A .NET-native full-text search engine. Segment-centric indexing, memory-mapped reads, and atomic commit semantics. Targets net10.0 and net11.0. The only external dependency for the core library is NativeCompressions (LZ4 + Zstandard). Everything else uses BCL types.
| Project | Description |
|---|---|
Rowles.LeanLucene |
Core library |
Rowles.LeanLucene.Tests |
xUnit test suite |
Rowles.LeanLucene.Benchmarks |
BenchmarkDotNet suites, compared against Lucene.NET |
Rowles.LeanLucene.Example.JsonApi |
ASP.NET Minimal API example |
dotnet build
dotnet test
var dir = new MMapDirectory("path/to/index");
var config = new IndexWriterConfig();
using var writer = new IndexWriter(dir, config);
var doc = new LeanDocument();
doc.Add(new TextField("title", "hello world", stored: true));
doc.Add(new StringField("id", "1", stored: true));
writer.AddDocument(doc);
writer.Commit();
using var searcher = new IndexSearcher(dir);
var results = searcher.Search("hello", "title", topN: 10);For near-real-time search, use SearcherManager, which polls for new commits and swaps the searcher with reference-counted acquire/release:
using var mgr = new SearcherManager(dir);
var searcher = mgr.Acquire();
try { var results = searcher.Search("hello", "title", 10); }
finally { mgr.Release(searcher); }Buffers documents in memory and flushes immutable segments to disk. Auto-flushes when RamBufferSizeMB (default 256 MB) or MaxBufferedDocs (default 10,000) is reached.
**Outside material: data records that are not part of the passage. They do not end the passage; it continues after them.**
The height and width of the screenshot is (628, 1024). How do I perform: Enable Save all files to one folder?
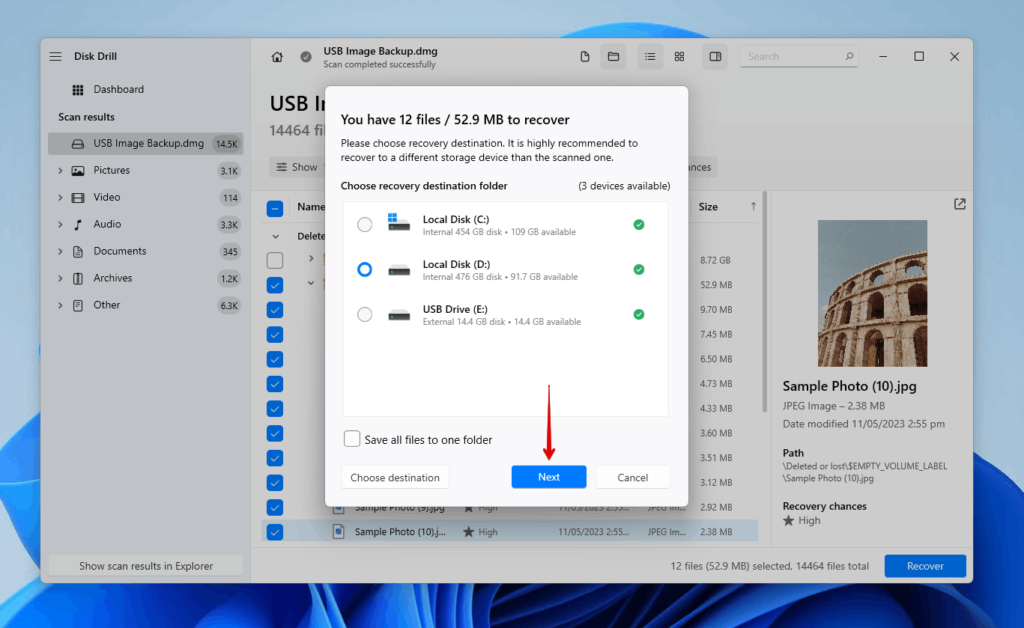coord(352,438)
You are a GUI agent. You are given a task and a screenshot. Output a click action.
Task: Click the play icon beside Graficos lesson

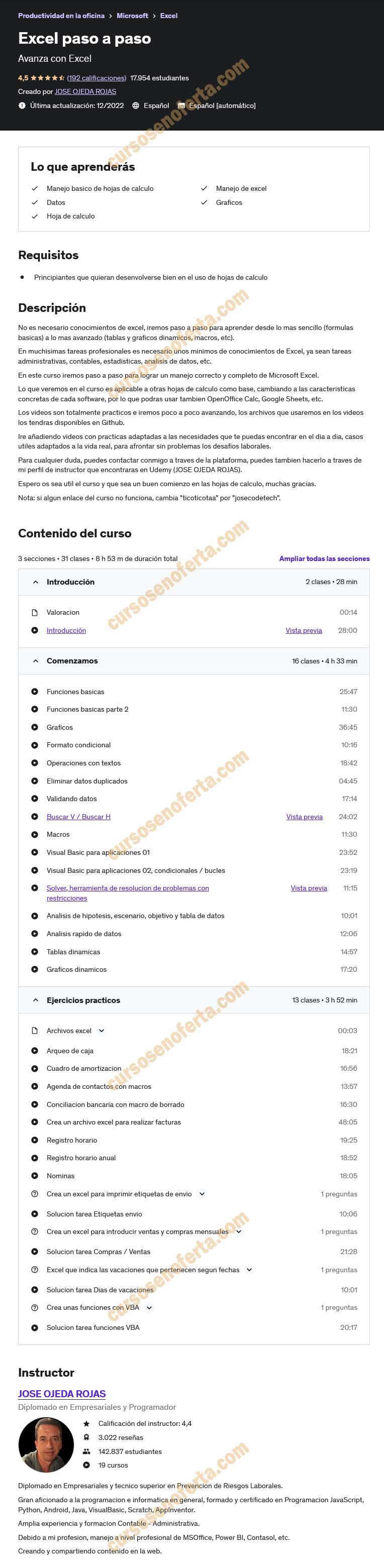point(35,727)
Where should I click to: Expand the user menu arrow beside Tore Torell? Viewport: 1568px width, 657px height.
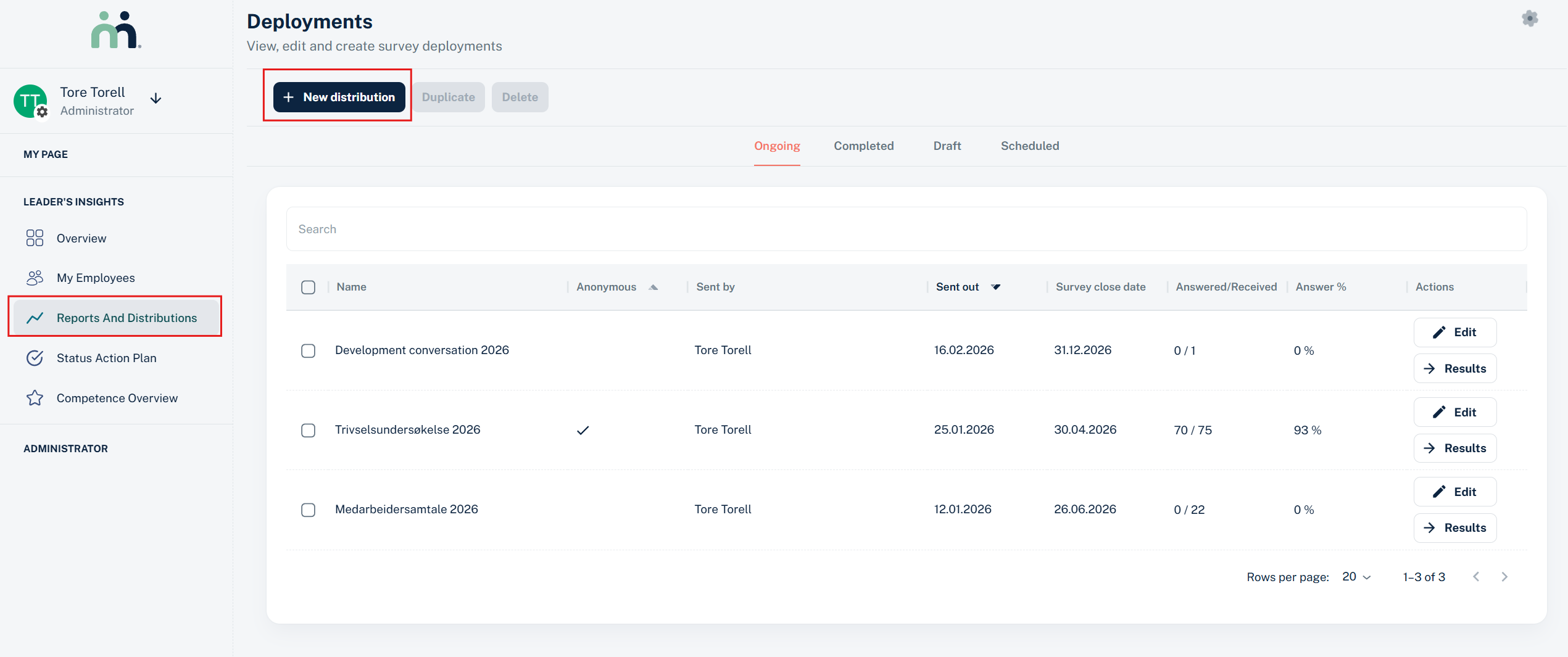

Background segment merges run after each commit.
var config = new IndexWriterConfig
{
RamBufferSizeMB = 128,
MaxBufferedDocs = 5_000,
MaxQueuedDocs = 10_000, // backpressure; blocks AddDocument when exceeded
CompressionPolicy = FieldCompressionPolicy.Lz4,
StoredFieldBlockSize = 16,
MergeThreshold = 10,
PostingsSkipInterval = 128,
StoreTermVectors = false,
UseCompoundFile = false,
IndexSort = new IndexSort("date", SortFieldType.Long, reverse: true),
Schema = mySchema, // optional; validates fields on AddDocument
DeletionPolicy = new KeepLastNCommitsPolicy(3),
Metrics = new DefaultMetricsCollector(),
};// Atomic delete-then-add
writer.UpdateDocument("id", "42", replacement);
// Soft delete
writer.DeleteDocuments(new TermQuery("id", "42"));
writer.Commit();Index parent/child document blocks for nested queries:
writer.AddDocumentBlock(new[] { child1, child2, parentDoc });| Type | Description |
|---|---|
TextField |
Tokenised text; supports analysis pipeline |
StringField |
Exact-match keyword; not tokenised |
NumericField |
double values; indexed in a BKD tree for range queries |
GeoPointField |
Lat/lon encoded as a 64-bit integer |
VectorField |
float[] for vector/KNN queries |
The default StandardAnalyser lowercases, removes punctuation, applies stop word filtering, and interns tokens. Per-field analyser overrides are set on IndexWriterConfig.FieldAnalysers.
Built-in analysers:
StandardAnalyser- configurable stop words and intern cache sizeStemmedAnalyser- wraps any stemmerLanguageAnalyser- language-specific pipelines
Built-in stemmers: English, French, German, Russian.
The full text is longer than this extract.